Sarah has a great advocate. Keep it up:thumbup:
 
I okay'ed the trake going in today. Made a huge improvement with her breathing.

Neuro came in this morning and tried to start weening her off the EVD. Didn't work so well. They had to put it back where it was. In the process, though, they noticed a few things they wanted to re-evaluate and sent her down for CT's. There's some debate over the CT's themselves. Seems there might be some expansion in the area where the tumor was, but it also seems she might have had her head tilted, which would expand the image.

Not much activity out of her today. She's rigid posturing again, with little to no spontaneous movement. Her toes aren't even dancing today like they have in the past couple of day.

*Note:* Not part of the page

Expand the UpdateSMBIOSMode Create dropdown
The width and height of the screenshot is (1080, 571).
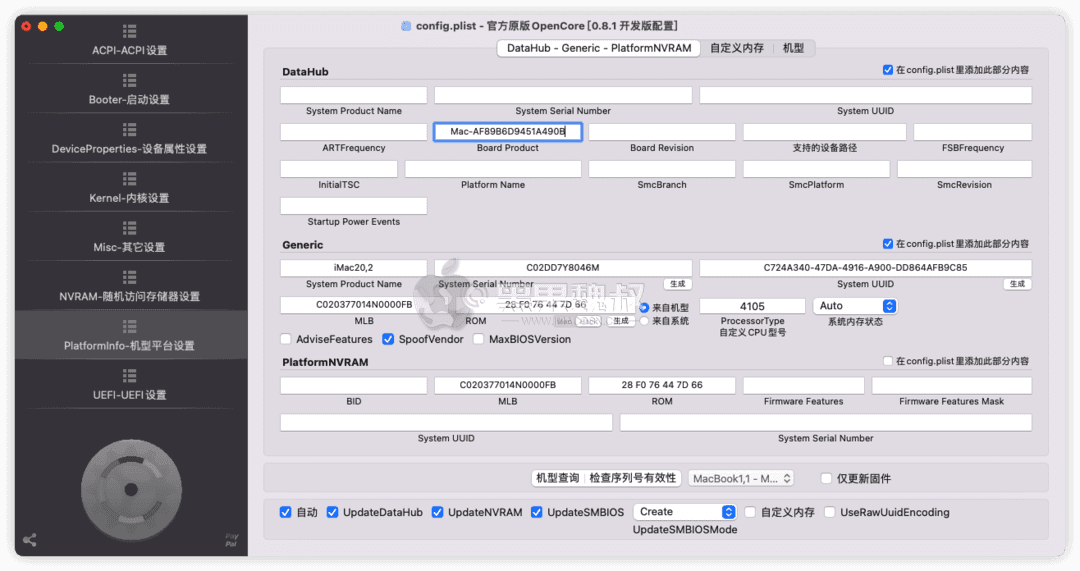tap(687, 512)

Fever is still high. She's been under the cooling blanket all day. If they take it off she spikes back up to 104. Tylenol seems to be helping.
 
Sending our prayers your way. By the grace of herself, you, and god let her pull through this! We're all pulling for her!
 
Sending loads of prayers! I'm new, so a lot of you don't know me yet. 65LoveAffair may have a few choice words for me sometimes because I can be blunt. But good for you Rob! Stand up to the Doctors! Being chronically I'll most of my life, I've ran into to many of them that start to get a God complex after a while. You know Sarah, you know her wishes. They are hired care, you are 'there for life' care. Do whatever you have to do. You know everyone is here for you. If you need to scream, rant, bounce anything off of us. I think everyone will agree that's an abbreviated list. Sending prayers, and positive thoughts to your family!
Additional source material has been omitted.